**Your task:**
Pictures excluded, output the lines of the data below between the one holding "[Vai su burger-print.nl] (310, 8)" and the one holding "Nuoret [button] (993, 191)", inclusive, exactly as they stand.

**Given data:**
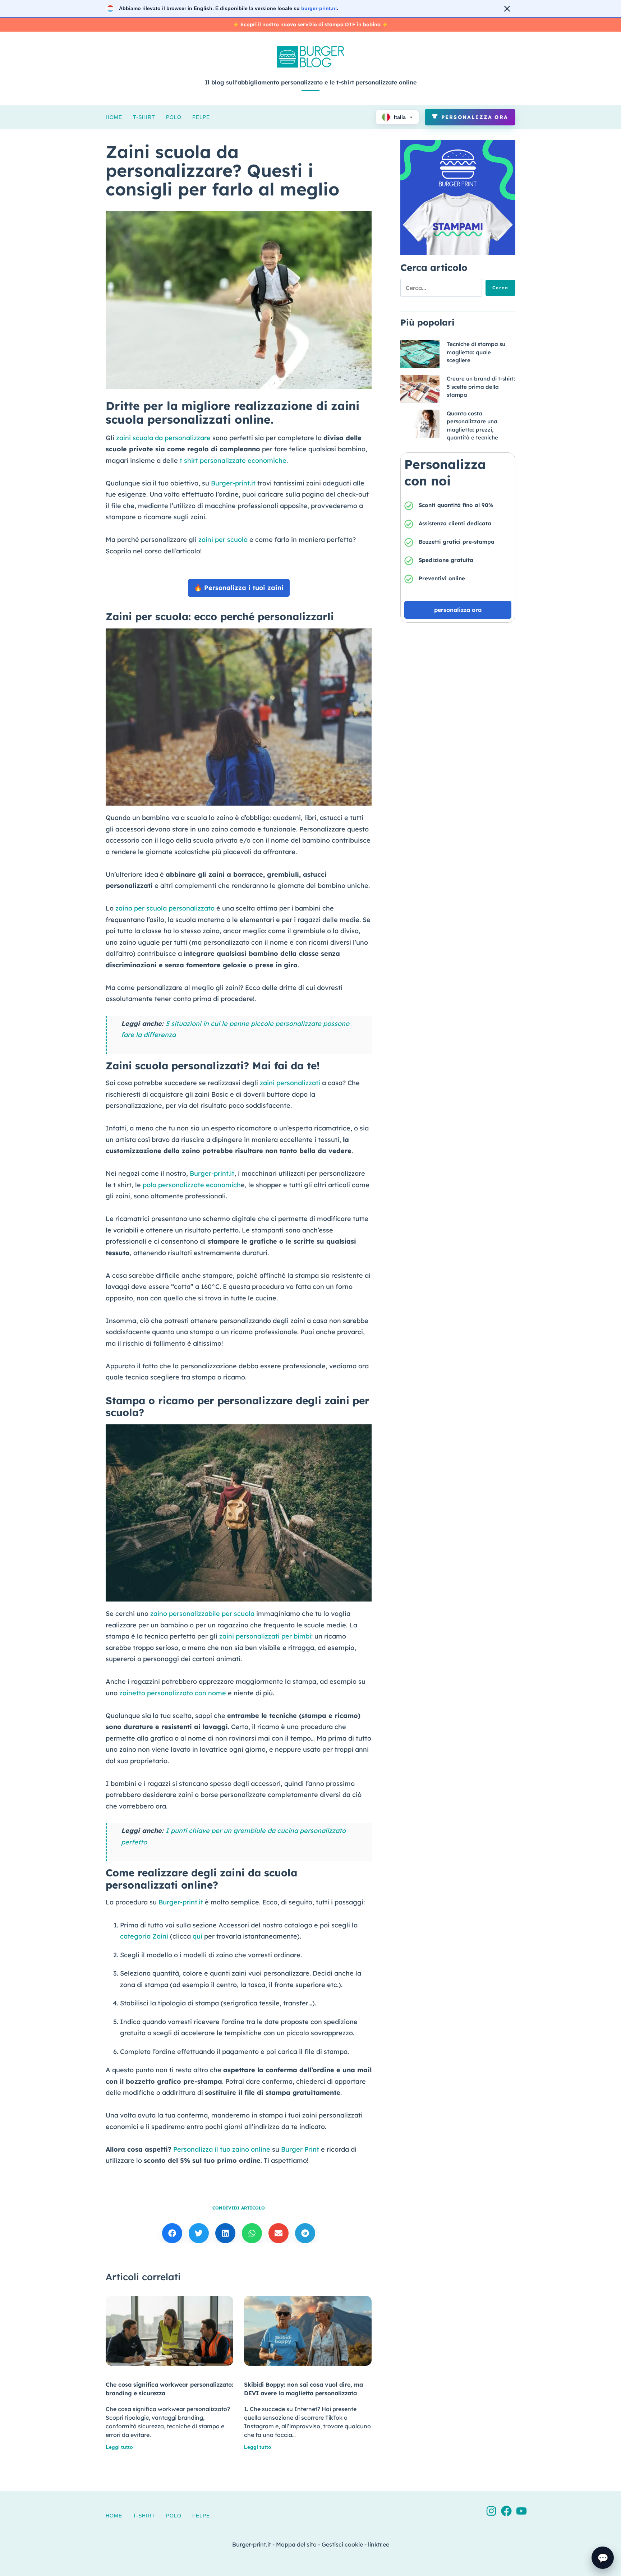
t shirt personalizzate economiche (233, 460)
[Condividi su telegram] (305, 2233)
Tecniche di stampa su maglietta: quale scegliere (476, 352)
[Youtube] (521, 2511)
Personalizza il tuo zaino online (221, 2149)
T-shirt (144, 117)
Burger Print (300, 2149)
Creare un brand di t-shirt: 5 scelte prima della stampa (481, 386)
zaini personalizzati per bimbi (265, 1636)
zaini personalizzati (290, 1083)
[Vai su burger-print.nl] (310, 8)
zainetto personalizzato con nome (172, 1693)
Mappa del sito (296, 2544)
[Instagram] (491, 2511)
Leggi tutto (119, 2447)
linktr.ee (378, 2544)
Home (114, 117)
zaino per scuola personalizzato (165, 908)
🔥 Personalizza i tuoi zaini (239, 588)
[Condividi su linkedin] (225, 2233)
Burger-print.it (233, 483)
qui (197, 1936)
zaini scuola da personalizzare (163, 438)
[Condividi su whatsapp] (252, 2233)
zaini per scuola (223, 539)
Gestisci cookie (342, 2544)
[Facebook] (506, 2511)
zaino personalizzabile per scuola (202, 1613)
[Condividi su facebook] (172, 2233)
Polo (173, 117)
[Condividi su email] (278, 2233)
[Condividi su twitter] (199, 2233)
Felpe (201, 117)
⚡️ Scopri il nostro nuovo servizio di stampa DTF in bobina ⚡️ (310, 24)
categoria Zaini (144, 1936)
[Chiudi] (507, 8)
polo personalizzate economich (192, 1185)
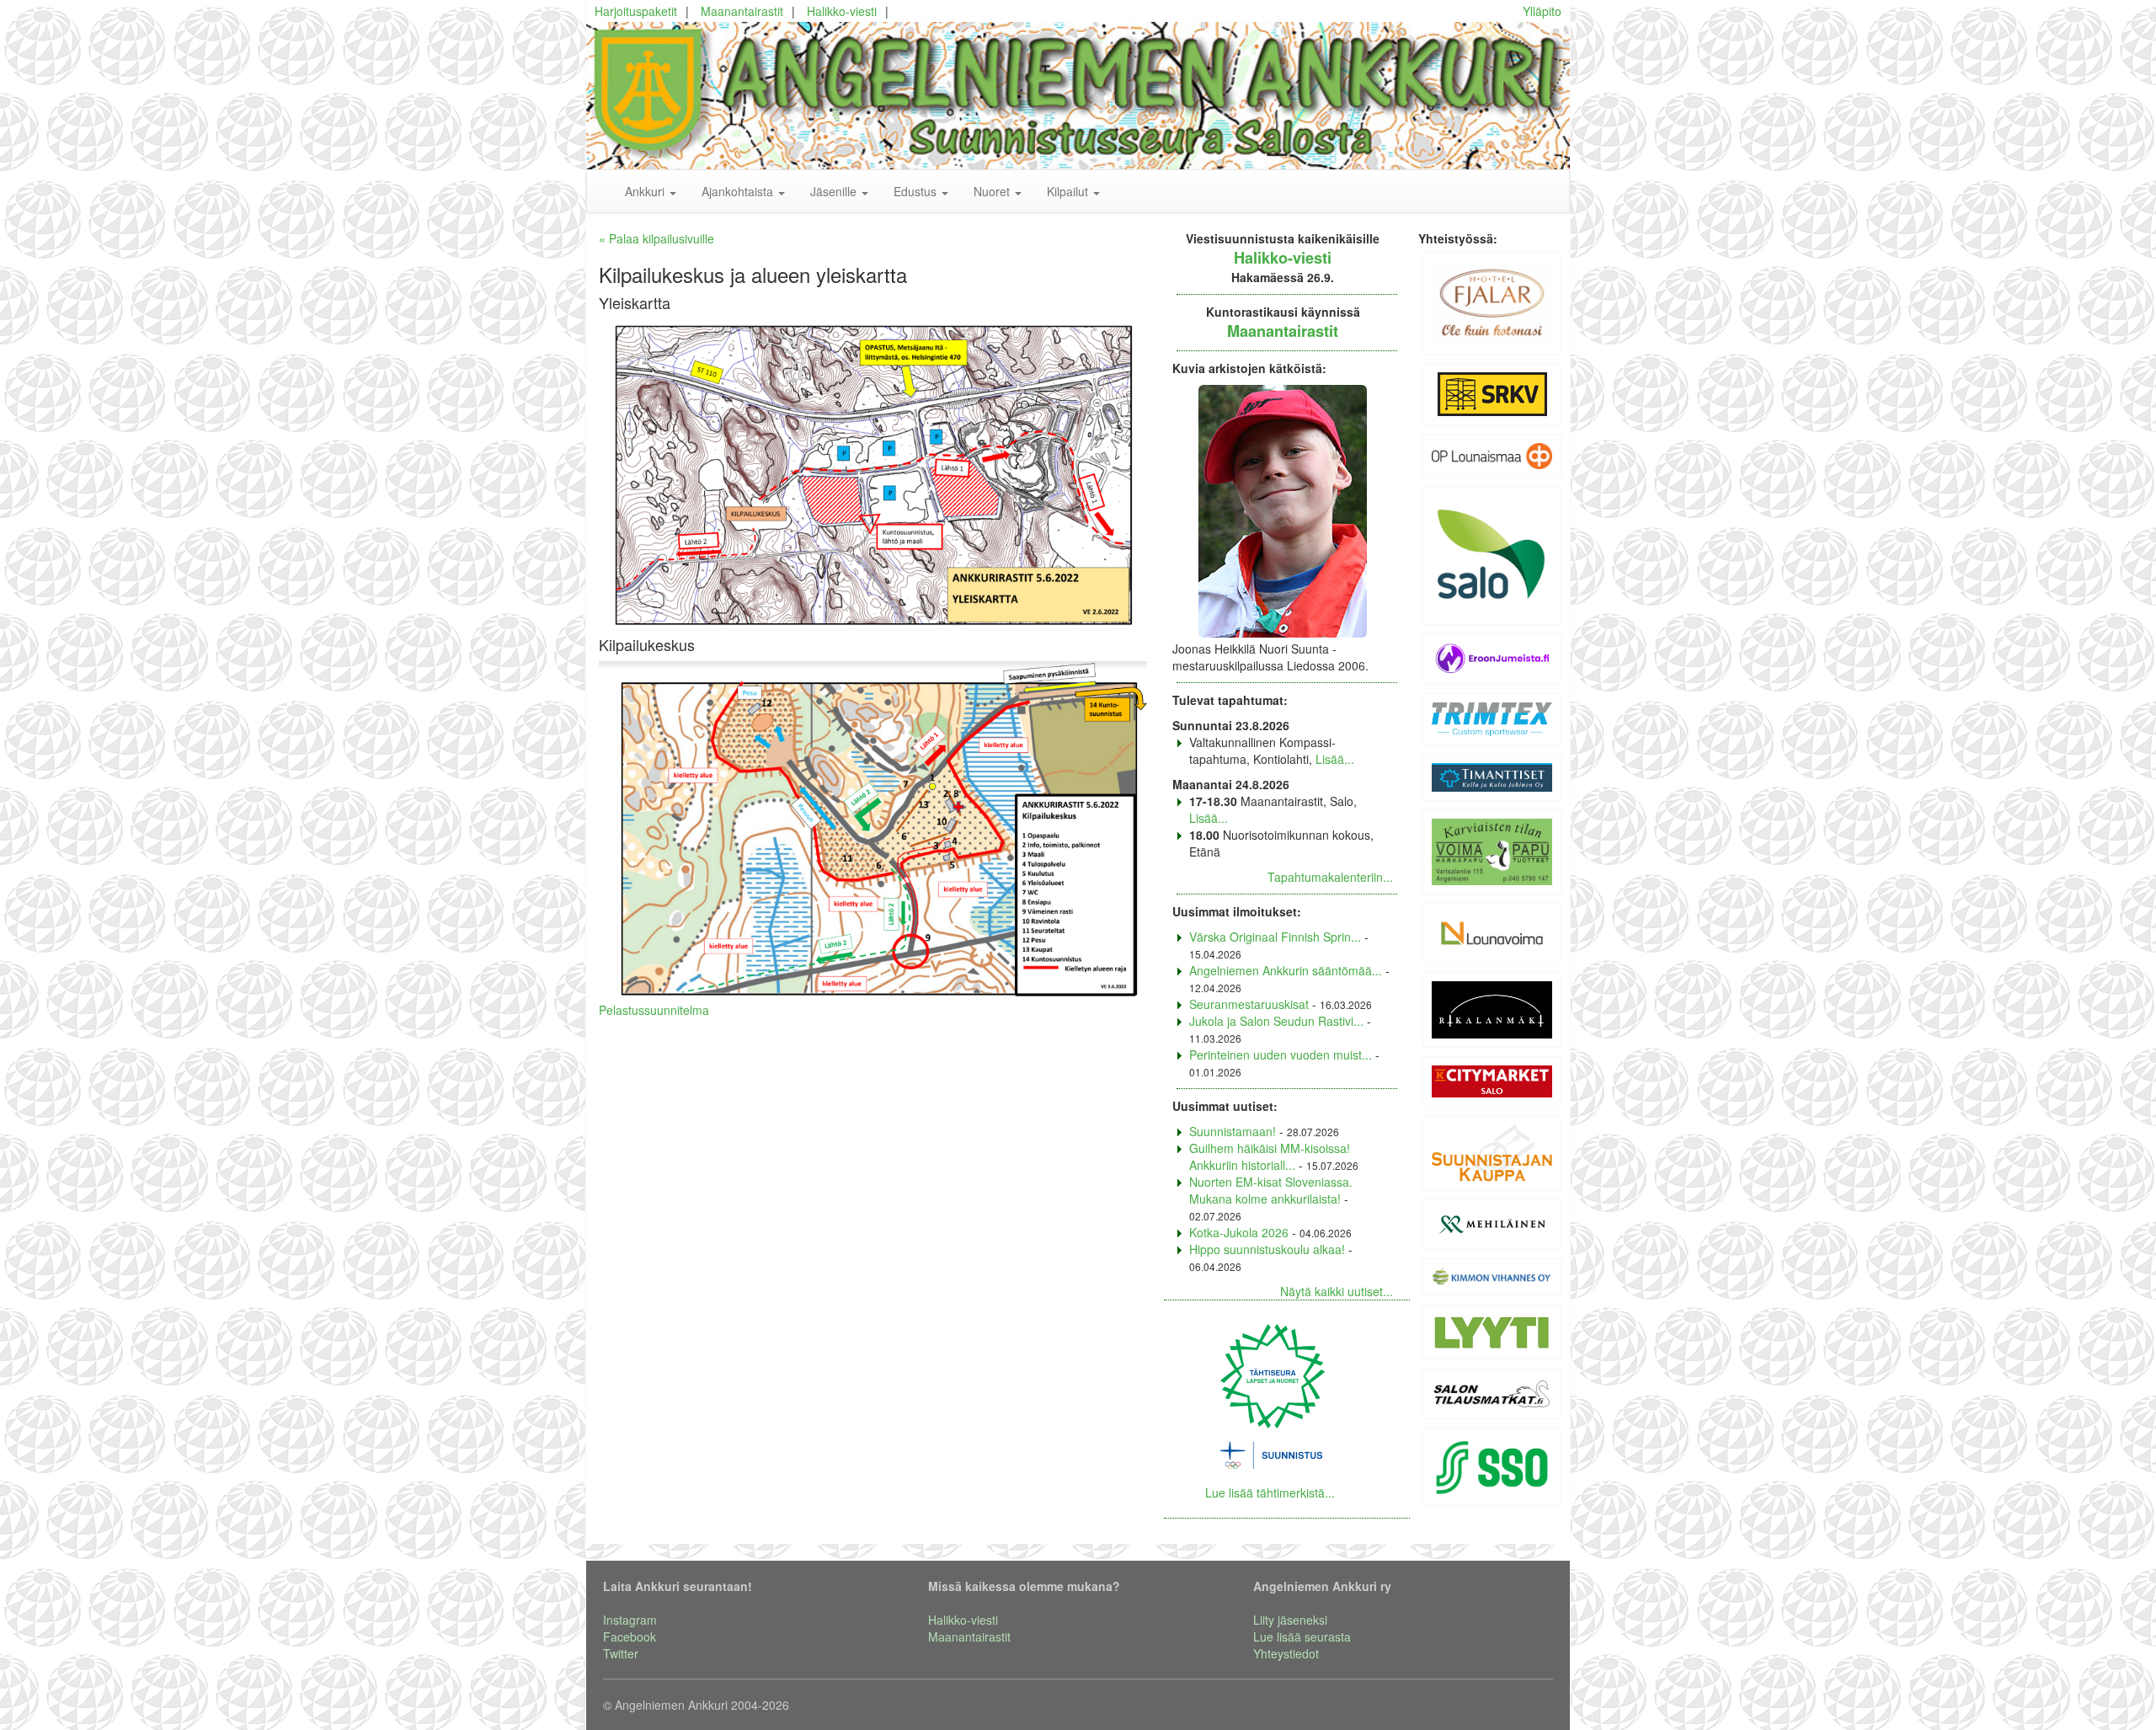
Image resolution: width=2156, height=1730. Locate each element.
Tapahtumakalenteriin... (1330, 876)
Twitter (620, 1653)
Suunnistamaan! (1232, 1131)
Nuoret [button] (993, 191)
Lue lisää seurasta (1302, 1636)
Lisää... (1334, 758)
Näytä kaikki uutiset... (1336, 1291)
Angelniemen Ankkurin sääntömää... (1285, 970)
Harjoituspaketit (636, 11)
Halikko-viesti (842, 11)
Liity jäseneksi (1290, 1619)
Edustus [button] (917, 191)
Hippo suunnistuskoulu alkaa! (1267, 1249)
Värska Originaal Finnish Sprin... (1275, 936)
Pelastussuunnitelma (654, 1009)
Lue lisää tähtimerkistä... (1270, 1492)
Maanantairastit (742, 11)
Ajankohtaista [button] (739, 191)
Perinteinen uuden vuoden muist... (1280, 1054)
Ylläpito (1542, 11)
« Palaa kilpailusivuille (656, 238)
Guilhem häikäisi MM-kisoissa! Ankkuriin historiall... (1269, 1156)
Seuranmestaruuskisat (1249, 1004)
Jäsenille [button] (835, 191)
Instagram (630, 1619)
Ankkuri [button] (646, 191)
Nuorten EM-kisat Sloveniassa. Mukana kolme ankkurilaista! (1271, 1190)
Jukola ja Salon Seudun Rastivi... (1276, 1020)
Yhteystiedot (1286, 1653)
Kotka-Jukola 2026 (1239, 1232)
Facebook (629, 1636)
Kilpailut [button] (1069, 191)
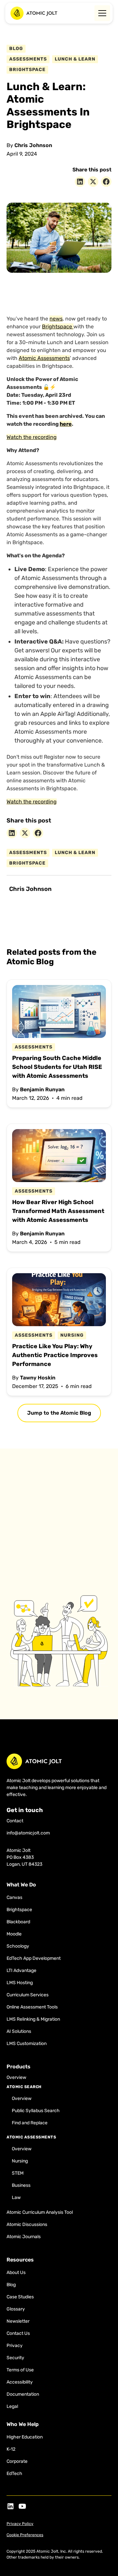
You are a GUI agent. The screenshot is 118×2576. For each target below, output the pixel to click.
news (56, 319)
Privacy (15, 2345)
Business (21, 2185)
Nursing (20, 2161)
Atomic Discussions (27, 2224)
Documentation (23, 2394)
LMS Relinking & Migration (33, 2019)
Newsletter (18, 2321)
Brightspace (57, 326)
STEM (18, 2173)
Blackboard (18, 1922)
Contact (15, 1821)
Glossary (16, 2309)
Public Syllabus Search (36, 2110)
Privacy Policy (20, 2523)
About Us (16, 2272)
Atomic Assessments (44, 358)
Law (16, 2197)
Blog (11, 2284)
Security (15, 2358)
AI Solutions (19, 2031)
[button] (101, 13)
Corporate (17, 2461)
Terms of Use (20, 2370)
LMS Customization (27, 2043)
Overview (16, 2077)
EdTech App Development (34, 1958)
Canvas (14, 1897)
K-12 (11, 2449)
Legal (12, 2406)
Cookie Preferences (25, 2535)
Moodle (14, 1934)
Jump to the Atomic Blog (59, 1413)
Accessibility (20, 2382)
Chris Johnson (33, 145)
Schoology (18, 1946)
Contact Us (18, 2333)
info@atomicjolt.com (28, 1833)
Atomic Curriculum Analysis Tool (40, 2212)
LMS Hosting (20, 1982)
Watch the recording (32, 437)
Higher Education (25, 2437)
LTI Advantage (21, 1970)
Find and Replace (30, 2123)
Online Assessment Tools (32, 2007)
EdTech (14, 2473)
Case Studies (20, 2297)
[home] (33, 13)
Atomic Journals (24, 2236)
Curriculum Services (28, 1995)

**Task result:**
[Vai su burger-print.nl] (310, 8)
zainetto personalizzato con nome (172, 1693)
Mappa del sito (296, 2544)
[Instagram] (491, 2511)
Leggi tutto (119, 2447)
linktr.ee (378, 2544)
Home (114, 117)
zaino per scuola personalizzato (165, 908)
🔥 Personalizza i tuoi zaini (239, 588)
[Condividi su linkedin] (225, 2233)
Burger-print.it (233, 483)
qui (197, 1936)
zaini scuola da personalizzare (163, 438)
[Condividi su whatsapp] (252, 2233)
zaini per scuola (223, 539)
Gestisci cookie (342, 2544)
[Facebook] (506, 2511)
zaino personalizzabile per scuola (202, 1613)
[Condividi su facebook] (172, 2233)
Polo (173, 117)
[Condividi su email] (278, 2233)
[Condividi su twitter] (199, 2233)
Felpe (201, 117)
⚡️ Scopri il nostro nuovo servizio di stampa DTF in bobina ⚡️ (310, 24)
categoria Zaini (144, 1936)
[Chiudi] (507, 8)
polo personalizzate economich (192, 1185)
Image resolution: width=2156, height=1730. Locate each element.
Tapahtumakalenteriin... (1330, 876)
Twitter (620, 1653)
Suunnistamaan! (1232, 1131)
Nuoret [button] (993, 191)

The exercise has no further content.